General conclusions:

During the first trading day of the new week, both currency pairs might experience a slight retracement downward. However, it should be understood that this is only a technical assumption that must be confirmed by sell signals. Both pairs could continue to rise as the market constantly makes purchases unrelated to specific factors or dependent on anything particular.

Basic rules of the trading system:

1) The strength of a signal is determined by the time it takes for the signal to form (bounce or level breakthrough). The less time it took, the stronger the signal.

2) If two or more trades around a certain level are initiated based on false signals, subsequent signals from that level should be ignored.

3) In a flat market, any currency pair can form multiple false signals or none at all. In any case, it's better to stop trading at the first signs of a flat market.

4) Trades should be opened between the start of the European session and midway through the U.S. session.
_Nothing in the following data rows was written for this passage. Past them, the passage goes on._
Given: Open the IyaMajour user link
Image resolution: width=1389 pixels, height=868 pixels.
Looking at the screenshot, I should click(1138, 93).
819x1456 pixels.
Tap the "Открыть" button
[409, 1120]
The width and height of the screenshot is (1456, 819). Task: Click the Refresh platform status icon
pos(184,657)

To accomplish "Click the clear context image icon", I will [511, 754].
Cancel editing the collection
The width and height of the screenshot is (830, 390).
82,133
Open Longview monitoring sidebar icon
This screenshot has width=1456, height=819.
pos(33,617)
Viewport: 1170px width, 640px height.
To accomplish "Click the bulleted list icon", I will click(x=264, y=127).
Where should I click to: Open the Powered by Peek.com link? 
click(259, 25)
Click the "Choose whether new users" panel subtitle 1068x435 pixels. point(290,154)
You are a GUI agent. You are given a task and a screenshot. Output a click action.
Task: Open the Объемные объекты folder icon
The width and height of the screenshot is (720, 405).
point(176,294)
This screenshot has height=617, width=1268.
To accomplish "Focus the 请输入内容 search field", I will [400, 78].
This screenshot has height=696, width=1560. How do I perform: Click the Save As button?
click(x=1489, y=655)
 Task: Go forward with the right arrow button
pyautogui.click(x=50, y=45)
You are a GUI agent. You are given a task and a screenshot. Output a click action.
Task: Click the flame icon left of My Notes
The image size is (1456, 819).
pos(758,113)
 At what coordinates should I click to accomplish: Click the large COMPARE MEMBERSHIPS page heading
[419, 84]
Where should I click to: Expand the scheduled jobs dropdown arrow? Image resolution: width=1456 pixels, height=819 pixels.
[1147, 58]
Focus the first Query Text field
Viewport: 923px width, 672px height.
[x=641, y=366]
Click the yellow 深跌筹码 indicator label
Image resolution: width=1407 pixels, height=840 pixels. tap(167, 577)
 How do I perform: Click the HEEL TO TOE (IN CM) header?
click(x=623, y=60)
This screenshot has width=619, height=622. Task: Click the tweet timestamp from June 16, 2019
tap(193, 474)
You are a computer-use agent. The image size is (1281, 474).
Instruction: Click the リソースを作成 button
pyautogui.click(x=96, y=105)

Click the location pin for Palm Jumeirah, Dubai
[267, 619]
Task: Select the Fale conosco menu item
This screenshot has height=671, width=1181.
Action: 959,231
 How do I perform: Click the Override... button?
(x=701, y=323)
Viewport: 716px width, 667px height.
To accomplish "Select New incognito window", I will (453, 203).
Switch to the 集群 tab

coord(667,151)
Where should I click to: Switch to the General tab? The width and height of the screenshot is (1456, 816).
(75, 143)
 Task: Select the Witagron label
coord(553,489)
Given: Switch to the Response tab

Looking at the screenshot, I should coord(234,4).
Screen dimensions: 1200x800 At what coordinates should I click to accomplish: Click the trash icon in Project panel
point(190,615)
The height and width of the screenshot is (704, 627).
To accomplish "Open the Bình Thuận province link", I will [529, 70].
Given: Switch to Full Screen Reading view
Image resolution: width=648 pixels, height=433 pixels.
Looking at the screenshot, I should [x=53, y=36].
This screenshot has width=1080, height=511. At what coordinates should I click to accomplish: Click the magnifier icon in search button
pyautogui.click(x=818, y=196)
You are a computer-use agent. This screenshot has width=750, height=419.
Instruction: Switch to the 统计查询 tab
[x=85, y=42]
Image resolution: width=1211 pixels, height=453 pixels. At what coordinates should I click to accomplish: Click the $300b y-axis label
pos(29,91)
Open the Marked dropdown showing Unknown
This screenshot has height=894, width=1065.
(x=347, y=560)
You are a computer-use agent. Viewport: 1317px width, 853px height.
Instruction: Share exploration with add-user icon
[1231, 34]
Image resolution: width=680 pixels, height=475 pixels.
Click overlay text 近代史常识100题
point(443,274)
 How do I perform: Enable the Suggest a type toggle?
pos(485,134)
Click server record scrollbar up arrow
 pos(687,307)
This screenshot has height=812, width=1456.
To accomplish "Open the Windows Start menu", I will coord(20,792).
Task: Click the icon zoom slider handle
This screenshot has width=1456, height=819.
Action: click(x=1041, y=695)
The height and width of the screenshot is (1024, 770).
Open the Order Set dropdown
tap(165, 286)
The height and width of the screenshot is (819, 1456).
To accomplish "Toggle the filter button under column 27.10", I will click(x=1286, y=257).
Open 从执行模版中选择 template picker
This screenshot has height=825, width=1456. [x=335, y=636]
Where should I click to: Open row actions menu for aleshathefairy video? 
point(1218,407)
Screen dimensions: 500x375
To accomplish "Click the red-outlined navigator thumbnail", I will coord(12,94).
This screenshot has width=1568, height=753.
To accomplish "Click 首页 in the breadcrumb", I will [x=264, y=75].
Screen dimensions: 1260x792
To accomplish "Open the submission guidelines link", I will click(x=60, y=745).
After this period, all trades must be closed manually.

5) In the hourly time frame, trades based on MACD signals are only advisable amidst substantial volatility and an established trend confirmed by a trendline or trend channel.

6) If two levels are too close to each other (5 to 20 pips), they should be considered support or resistance.

7) After moving 20 pips in the intended direction, the Stop Loss should be set to break even.

What's on the charts:

Support and Resistance price levels: targets for opening long or short positions. You can place Take Profit levels near them.

Red lines: channels or trend lines that depict the current trend and indicate the preferred trading direction.

The MACD (14,22,3) indicator, encompassing both the histogram and signal line, acts as an auxiliary tool and can also be used as a source of signals.

Important speeches and reports (always noted in the news calendar) can profoundly influence the movement of a currency pair. Hence, trading during their release calls for heightened caution. It may be reasonable to exit the market to prevent abrupt price reversals against the prevailing trend.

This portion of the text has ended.